But almost invariably any such extra-Java resource will have
a Java Object acting as its "proxy," and you protect the
actual resource by "protecting" its proxy: you synchronize
on the File object that represents the file on disk.

Sometimes the shared resource has little physical reality.
You might be generating output with System.out.print() calls,
for example, and trying to ensure that the output from
different threads doesn't get intermixed on a single line.
The synchronized blocks in your example would contain several
System.out.print() calls followed by System.out.println(),
and synchronization would prevent intermixture. You might want
to think of this as protecting the code, but to me it seems more
useful to think of the lock object as a proxy for "the current
line," a resource outside Java that Java manipulates through the
System.out object. (You could, I suppose, use the System.out
object itself for this purpose -- I wouldn't, myself, but it
"should" work, I think.)

One of the characteristics of object-oriented programming
is that it has (duh...) an object-centric orientation rather
than a code-centric orientation. That being the case, it seems
far more natural to think about protecting the objects than
about which disparate pieces of code are or are not running
simultaneously. It happens that I find this viewpoint helpful
when thinking about synchronization in non-O-O languages, too --
but for an O-O language it seems almost a foregone conclusion
that one would think in this way. YMMV.

 

[Steve Horsley]

Hi

I am synchronizing 2 threads on the Integer 'threadId'. Since the
code is trivial it seems to work. However, each thread class has its
own threadId. Since the object is not common for the 2 threads, that
means no synchronization is taking place in the method printData().

Right.

The only solution that I can think of is to make the threadId static.
Being static all the threads will share the same static object thus
synchronization should occur.

If my observation is correct that means that you can only synchronize
on class (static) variables but not on member variables.

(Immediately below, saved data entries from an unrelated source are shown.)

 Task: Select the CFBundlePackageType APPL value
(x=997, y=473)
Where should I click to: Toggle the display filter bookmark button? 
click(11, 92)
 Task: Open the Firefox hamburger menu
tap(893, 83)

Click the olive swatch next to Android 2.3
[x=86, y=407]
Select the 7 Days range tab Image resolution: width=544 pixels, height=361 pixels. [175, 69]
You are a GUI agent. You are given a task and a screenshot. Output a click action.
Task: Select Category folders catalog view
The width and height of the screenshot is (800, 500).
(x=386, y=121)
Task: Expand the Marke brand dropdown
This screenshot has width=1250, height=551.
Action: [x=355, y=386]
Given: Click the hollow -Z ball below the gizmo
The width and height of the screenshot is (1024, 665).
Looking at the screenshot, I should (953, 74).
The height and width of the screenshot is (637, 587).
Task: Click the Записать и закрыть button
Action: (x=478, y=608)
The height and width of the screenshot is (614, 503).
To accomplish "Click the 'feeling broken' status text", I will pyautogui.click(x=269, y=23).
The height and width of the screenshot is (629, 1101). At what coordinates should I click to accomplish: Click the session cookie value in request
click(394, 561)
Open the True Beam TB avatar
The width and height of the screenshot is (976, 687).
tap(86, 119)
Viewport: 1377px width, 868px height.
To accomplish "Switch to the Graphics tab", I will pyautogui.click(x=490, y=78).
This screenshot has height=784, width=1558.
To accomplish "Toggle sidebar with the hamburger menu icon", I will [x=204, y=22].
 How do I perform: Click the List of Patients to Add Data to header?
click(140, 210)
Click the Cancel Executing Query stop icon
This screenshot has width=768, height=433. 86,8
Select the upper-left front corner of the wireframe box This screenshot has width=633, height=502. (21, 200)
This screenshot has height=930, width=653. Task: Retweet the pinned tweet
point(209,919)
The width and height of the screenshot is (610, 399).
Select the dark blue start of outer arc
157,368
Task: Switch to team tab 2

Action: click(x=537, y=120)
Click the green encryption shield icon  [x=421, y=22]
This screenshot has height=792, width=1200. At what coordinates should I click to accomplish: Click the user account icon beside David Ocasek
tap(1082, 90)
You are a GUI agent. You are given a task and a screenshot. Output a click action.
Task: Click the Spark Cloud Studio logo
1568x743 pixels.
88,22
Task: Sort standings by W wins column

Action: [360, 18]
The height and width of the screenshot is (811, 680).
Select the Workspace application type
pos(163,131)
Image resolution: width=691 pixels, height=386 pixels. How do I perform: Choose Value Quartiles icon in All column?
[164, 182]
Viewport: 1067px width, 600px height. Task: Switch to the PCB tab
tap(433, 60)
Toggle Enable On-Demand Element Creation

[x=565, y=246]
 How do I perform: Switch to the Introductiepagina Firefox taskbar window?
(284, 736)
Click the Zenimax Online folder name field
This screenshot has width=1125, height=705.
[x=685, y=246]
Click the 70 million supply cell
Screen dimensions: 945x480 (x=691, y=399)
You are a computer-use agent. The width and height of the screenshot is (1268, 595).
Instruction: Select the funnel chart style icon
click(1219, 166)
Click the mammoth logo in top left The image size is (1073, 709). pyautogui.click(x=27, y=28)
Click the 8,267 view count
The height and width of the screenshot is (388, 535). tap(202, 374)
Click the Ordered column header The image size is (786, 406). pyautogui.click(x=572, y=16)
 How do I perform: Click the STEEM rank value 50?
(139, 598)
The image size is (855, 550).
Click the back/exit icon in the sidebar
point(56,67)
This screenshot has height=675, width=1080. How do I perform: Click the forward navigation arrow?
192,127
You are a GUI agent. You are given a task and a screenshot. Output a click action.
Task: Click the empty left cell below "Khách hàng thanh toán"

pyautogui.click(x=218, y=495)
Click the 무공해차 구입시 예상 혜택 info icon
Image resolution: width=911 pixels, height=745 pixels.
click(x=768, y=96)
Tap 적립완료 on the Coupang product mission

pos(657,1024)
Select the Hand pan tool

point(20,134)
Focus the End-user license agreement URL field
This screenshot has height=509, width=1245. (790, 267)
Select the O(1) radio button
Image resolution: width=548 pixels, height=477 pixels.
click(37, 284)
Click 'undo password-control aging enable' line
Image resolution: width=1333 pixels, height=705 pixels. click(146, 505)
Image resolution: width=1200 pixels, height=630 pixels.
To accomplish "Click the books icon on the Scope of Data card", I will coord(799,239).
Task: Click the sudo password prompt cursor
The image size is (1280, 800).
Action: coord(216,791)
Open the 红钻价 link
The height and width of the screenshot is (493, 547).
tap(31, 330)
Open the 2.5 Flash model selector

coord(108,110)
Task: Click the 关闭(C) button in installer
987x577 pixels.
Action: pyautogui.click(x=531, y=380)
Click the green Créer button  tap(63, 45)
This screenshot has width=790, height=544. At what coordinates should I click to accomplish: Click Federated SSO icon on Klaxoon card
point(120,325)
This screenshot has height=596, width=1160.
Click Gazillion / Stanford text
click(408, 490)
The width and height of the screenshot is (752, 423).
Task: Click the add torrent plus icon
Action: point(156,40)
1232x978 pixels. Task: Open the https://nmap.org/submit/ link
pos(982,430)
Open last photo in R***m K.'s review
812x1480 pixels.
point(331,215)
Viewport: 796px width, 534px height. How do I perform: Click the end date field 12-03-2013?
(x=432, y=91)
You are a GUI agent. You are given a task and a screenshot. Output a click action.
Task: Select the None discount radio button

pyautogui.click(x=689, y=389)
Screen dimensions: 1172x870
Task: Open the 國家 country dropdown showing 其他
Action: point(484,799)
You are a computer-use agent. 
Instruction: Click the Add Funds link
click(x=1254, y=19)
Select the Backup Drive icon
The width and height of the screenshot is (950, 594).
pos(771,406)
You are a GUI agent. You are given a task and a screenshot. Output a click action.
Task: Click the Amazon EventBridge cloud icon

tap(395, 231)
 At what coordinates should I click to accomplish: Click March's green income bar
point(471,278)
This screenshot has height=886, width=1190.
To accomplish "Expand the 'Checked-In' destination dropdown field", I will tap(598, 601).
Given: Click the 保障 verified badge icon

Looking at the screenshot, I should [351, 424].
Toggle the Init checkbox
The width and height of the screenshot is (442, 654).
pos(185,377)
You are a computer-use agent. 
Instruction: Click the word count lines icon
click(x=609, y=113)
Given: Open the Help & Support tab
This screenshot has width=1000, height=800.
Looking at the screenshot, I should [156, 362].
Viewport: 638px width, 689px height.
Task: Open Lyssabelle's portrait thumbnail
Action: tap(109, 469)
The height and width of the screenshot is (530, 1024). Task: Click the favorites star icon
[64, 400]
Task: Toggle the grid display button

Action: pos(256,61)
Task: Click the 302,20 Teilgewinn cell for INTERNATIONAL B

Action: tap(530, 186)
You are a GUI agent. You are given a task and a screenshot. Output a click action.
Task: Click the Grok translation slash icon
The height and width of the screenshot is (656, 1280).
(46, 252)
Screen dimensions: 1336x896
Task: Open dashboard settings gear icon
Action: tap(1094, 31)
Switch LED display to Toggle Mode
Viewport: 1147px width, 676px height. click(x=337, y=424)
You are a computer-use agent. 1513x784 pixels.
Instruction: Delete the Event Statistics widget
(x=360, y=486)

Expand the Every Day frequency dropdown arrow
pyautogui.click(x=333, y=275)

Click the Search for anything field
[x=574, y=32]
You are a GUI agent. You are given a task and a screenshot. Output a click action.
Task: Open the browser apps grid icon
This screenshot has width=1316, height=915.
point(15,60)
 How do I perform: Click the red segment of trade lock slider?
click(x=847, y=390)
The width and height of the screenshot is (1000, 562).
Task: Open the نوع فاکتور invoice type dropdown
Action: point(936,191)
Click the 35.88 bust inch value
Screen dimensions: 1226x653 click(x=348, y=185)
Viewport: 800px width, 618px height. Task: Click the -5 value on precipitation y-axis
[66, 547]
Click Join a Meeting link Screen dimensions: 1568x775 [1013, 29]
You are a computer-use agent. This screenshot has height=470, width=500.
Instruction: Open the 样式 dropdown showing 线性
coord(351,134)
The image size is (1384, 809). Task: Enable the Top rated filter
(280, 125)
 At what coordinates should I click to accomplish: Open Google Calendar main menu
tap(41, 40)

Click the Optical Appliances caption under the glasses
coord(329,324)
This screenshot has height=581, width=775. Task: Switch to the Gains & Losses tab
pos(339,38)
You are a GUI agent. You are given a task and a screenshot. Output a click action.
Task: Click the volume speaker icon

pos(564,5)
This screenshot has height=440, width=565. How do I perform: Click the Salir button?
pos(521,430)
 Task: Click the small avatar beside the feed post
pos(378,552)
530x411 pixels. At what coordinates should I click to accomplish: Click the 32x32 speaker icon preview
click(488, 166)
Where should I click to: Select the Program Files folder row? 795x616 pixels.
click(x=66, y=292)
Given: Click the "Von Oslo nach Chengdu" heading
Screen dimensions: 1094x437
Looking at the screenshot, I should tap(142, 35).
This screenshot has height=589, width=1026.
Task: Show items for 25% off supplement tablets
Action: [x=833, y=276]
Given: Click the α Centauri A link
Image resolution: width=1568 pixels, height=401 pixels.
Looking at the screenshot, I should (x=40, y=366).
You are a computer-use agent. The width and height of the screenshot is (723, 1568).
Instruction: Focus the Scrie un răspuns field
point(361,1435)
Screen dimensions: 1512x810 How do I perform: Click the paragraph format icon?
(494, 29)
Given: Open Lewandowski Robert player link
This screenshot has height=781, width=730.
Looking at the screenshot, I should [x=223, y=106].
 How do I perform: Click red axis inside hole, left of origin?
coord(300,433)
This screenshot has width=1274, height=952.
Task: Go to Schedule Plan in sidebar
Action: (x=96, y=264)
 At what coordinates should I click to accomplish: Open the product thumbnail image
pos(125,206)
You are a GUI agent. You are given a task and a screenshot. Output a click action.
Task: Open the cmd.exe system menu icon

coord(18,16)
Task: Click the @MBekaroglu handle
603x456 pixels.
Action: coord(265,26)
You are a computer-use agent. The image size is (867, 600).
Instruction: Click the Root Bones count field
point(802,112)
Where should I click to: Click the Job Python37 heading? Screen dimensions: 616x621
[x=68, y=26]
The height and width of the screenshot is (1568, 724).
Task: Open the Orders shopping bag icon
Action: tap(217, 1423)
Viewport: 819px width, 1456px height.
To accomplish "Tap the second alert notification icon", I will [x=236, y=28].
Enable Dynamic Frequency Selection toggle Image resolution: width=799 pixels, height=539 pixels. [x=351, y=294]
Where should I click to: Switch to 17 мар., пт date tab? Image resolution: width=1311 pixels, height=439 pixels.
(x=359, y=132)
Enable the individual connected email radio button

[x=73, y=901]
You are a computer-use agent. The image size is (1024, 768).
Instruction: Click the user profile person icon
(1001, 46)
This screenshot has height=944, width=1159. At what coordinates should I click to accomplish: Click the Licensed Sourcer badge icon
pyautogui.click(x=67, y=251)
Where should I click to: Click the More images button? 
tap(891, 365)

That's not strictly true. To make code blocks exclusive, they must
synchronize on the same Object, but this need not be by a static reference.
It could be an Object handed as a method argument, or returned from
another Object.method, e.g. myHashMap.get("BackDoorLock");

Actually, a dirty trick using interned String constants goes like this:

synchronized("BackDoorLock") {
...
}

Actually, I recommend not extending Thread, but always using Runnable
objects instead. This is because it gets very confusing when you start
to synchronize by having one Thread subclass trying to lock on a different
Thread subclass's member Objects or call another Thread subclass's methods.
It's simpler if there are just Runnables that may be visited by more than
one thread than if a Thread is being visited by a different Thread's thread.
If that makes any sense.

Steve

 

[Thomas G. Marshall]

Eric Sosman coughed up:

In what way can the synchronized blocks (in this example
or in your follow-up with a static lock) "collide?" The code
is immutable whenever it's executable (that is, from the time
it's been loaded to the time when it's unloaded, if ever), so
it doesn't seem to be in need of much protection ...

And how on earth do you know what threads are involved here?

What if: The first method is called within one thread. The 2nd in another.
Both of these access something that just cannot be accessed by more than
one. This can involve something as innocuous as simple arithmetic on an
integer primitive. Multiple threads doing very simple non-atomic things all
at once can result in unpredictable results.

The only kind of "collision" I can envision is if the two
pieces of code both manipulate some kind of shared resource.
Usually, that resource is a Java Object, and the Object is
the thing that needs the protection.

It can be several objects, or simply an algorithm that cannot be
interrupted. But it's not about saving the objects involved. It's about
keeping multiple executions of segments of code blocked until one execution
is done.

Sometimes the resource
is something outside Java, so Java cannot protect it: Java
cannot synchronize access to an on-disk file, for example.
But almost invariably any such extra-Java resource will have
a Java Object acting as its "proxy," and you protect the
actual resource by "protecting" its proxy: you synchronize
on the File object that represents the file on disk.

Sometimes the shared resource has little physical reality.
You might be generating output with System.out.print() calls,
for example, and trying to ensure that the output from
different threads doesn't get intermixed on a single line.
The synchronized blocks in your example would contain several
System.out.print() calls followed by System.out.println(),
and synchronization would prevent intermixture.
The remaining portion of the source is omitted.